Task directions
Could you print the lines of data from the one containing "Where should I click to: Repost" up to and including the one containing "click(277, 154)", copying each line verbatim?

[Source records]
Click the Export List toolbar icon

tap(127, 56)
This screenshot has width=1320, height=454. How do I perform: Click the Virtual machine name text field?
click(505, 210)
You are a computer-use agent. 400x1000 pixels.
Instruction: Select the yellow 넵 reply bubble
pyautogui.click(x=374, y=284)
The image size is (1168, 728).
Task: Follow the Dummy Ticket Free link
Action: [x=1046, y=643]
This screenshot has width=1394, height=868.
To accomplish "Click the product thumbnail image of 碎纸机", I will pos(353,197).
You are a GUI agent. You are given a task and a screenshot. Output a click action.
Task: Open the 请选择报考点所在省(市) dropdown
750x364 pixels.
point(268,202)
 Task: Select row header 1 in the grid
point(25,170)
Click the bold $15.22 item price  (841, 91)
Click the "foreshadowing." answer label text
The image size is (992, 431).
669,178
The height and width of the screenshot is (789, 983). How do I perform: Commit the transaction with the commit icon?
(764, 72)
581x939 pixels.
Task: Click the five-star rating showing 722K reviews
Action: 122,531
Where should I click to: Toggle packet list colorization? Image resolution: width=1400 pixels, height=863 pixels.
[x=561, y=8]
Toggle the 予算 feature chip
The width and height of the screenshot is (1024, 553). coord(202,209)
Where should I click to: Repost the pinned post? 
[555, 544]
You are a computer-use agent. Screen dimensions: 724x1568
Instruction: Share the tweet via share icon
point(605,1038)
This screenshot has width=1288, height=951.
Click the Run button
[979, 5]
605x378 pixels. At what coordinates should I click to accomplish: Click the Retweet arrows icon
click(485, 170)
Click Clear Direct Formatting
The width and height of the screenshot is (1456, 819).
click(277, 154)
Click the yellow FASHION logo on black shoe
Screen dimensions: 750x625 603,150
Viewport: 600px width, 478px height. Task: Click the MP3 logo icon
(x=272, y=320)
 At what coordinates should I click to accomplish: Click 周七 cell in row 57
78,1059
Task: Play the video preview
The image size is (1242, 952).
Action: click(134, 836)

Result for this exercise
Where should I click to: Repost the pinned post? 
[555, 544]
You are a computer-use agent. Screen dimensions: 724x1568
Instruction: Share the tweet via share icon
point(605,1038)
This screenshot has width=1288, height=951.
Click the Run button
[979, 5]
605x378 pixels. At what coordinates should I click to accomplish: Click the Retweet arrows icon
click(485, 170)
Click Clear Direct Formatting
The width and height of the screenshot is (1456, 819).
click(277, 154)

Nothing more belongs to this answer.